= TRY IT =
Would you show every line from the records that holds "Сподели"?

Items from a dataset
※

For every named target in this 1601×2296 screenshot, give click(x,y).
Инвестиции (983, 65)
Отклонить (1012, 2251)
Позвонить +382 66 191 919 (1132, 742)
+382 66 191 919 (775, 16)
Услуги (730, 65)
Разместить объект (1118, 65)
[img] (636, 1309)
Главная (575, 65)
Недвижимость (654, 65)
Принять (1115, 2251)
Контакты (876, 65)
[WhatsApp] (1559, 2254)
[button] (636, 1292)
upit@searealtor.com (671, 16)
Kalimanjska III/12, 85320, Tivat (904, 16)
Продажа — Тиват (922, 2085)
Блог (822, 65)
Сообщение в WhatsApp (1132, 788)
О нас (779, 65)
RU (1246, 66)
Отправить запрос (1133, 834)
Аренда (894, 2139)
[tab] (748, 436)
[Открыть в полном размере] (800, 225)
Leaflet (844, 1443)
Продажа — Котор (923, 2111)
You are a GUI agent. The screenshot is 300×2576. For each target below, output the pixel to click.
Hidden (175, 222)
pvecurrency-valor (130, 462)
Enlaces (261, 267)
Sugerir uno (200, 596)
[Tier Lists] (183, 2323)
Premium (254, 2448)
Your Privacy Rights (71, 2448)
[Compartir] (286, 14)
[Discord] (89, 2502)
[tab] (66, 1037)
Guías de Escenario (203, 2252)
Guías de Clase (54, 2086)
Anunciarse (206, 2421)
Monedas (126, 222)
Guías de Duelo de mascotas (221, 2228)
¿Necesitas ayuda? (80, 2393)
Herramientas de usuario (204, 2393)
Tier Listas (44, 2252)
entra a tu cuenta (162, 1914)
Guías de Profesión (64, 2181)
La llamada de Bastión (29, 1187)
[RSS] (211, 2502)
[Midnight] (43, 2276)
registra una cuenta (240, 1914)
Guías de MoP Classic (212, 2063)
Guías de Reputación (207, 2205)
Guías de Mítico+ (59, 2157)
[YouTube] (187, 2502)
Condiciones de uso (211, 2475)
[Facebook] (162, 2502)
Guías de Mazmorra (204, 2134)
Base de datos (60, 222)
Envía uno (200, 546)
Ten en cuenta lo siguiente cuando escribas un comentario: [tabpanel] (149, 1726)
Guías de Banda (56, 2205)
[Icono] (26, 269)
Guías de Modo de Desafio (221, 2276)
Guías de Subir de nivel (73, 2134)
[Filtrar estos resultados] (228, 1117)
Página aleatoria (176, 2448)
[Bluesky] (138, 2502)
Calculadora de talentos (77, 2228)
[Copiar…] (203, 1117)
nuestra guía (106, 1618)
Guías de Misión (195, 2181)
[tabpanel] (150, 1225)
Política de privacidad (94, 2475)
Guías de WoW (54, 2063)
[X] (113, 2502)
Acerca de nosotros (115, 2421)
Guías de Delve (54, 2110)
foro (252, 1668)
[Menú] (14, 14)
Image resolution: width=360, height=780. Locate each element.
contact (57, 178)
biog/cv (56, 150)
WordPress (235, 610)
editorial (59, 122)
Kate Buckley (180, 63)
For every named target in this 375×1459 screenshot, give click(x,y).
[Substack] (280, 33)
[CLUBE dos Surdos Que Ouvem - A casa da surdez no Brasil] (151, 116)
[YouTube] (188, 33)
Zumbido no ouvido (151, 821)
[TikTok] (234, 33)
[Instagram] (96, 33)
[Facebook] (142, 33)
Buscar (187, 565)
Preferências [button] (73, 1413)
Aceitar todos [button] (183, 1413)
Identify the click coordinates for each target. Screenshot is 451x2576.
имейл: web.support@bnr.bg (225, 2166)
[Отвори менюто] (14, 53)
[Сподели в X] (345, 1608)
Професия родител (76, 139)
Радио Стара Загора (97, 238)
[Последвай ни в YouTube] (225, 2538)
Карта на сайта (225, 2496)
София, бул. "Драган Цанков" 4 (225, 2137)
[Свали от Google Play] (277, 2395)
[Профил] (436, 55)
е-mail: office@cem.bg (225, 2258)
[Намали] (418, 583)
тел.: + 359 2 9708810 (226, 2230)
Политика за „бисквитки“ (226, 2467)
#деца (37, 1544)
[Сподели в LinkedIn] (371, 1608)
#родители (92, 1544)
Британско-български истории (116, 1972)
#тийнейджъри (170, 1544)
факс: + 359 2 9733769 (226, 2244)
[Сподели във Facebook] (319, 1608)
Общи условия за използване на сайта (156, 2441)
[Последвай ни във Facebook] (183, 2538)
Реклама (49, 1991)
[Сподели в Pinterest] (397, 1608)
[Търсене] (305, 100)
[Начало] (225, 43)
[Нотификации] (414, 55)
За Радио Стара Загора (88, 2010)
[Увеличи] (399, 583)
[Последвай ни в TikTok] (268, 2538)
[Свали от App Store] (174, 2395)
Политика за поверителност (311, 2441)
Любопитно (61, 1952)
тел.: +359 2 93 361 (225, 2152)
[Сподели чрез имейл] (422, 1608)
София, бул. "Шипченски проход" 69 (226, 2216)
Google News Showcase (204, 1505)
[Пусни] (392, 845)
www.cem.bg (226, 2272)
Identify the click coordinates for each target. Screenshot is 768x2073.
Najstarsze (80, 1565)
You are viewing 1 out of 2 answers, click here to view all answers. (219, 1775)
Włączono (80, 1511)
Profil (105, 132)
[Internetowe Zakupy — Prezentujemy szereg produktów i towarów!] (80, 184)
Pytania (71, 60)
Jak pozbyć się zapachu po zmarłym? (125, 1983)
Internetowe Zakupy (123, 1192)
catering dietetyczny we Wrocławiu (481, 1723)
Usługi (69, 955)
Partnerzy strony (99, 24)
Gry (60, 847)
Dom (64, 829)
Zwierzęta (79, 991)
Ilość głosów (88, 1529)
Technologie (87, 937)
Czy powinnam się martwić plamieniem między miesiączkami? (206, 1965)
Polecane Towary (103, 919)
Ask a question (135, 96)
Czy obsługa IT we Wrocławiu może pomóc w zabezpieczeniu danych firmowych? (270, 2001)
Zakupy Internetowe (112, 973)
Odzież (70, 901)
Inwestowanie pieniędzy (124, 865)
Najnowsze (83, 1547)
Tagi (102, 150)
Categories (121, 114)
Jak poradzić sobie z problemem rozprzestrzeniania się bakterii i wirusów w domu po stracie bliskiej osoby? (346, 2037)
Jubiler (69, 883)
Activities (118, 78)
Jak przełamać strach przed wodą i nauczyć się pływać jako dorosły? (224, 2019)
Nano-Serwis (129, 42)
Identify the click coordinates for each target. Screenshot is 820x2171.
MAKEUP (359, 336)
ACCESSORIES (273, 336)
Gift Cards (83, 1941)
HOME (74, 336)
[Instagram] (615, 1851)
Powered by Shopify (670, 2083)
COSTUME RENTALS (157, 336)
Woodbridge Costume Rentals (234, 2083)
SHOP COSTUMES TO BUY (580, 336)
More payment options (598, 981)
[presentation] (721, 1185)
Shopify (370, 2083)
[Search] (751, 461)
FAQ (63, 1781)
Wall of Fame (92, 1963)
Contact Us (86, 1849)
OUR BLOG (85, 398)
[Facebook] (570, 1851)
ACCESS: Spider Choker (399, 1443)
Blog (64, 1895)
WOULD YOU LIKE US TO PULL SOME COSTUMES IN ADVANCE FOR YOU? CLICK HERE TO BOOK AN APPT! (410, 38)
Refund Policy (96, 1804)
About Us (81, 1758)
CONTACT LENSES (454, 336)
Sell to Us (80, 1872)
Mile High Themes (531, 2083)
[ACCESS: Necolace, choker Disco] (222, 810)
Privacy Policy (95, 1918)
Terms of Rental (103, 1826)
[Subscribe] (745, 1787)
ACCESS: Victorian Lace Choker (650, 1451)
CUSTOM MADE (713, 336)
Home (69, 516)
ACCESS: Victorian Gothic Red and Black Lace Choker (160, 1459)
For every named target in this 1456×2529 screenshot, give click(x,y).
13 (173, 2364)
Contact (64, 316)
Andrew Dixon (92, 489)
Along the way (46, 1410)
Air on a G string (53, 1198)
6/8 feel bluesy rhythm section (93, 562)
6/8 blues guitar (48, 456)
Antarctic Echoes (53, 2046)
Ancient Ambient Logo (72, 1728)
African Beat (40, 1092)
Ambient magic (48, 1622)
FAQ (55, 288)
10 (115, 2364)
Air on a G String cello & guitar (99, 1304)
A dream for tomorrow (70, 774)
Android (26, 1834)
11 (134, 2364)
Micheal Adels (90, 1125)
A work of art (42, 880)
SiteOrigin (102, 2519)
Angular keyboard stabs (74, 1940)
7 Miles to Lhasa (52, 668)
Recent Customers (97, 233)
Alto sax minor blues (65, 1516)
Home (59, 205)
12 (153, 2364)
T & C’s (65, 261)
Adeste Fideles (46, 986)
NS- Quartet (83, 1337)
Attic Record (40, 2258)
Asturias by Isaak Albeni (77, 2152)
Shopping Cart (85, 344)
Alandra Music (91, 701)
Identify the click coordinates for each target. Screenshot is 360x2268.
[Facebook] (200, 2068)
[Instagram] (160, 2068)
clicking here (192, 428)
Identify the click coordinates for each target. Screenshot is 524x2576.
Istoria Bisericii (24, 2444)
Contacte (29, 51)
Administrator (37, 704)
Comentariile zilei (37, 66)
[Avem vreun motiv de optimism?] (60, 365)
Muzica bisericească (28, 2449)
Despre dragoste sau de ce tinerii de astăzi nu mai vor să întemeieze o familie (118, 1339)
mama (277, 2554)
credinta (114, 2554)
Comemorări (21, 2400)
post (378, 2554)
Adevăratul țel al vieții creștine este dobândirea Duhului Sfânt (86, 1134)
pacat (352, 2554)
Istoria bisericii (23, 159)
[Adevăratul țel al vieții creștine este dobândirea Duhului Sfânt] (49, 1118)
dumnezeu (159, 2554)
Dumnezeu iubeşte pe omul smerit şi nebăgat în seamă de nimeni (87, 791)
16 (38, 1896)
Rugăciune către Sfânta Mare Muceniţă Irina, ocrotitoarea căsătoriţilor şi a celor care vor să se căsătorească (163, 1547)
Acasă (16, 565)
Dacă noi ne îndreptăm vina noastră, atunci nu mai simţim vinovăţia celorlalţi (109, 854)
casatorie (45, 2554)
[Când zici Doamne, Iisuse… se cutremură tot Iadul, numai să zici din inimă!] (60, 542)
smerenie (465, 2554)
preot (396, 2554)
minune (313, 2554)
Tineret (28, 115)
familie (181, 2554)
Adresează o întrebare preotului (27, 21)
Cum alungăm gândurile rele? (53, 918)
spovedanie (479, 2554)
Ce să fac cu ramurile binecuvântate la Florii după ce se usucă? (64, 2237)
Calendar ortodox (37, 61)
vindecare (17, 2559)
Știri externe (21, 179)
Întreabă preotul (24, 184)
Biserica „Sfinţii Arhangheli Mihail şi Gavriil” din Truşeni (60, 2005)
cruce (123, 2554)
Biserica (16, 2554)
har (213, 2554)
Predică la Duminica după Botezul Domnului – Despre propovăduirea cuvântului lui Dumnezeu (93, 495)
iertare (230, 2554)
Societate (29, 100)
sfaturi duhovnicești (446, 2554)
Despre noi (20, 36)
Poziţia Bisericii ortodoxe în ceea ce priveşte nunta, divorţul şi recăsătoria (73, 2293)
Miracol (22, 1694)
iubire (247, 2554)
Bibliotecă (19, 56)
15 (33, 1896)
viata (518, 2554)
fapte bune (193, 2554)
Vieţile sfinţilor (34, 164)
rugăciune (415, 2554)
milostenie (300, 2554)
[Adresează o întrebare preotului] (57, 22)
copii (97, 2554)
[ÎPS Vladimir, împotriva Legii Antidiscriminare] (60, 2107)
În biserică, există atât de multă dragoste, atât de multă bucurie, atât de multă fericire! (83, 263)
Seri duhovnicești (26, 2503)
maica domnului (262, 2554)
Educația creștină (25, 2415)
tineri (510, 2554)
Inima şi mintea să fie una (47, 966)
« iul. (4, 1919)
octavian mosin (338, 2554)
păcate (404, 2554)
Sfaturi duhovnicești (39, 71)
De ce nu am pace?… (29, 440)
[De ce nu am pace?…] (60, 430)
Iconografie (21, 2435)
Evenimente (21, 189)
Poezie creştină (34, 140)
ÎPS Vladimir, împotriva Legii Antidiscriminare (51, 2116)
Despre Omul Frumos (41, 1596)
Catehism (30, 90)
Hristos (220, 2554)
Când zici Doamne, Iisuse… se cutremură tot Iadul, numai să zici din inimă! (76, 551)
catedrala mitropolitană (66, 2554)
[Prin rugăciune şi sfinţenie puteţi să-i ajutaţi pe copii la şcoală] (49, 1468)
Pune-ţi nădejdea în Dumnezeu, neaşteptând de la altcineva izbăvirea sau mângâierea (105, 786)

※

= SOLUTION TO THIS PROBLEM =
[Сподели в X] (345, 1608)
[Сподели в LinkedIn] (371, 1608)
[Сподели във Facebook] (319, 1608)
[Сподели в Pinterest] (397, 1608)
[Сподели чрез имейл] (422, 1608)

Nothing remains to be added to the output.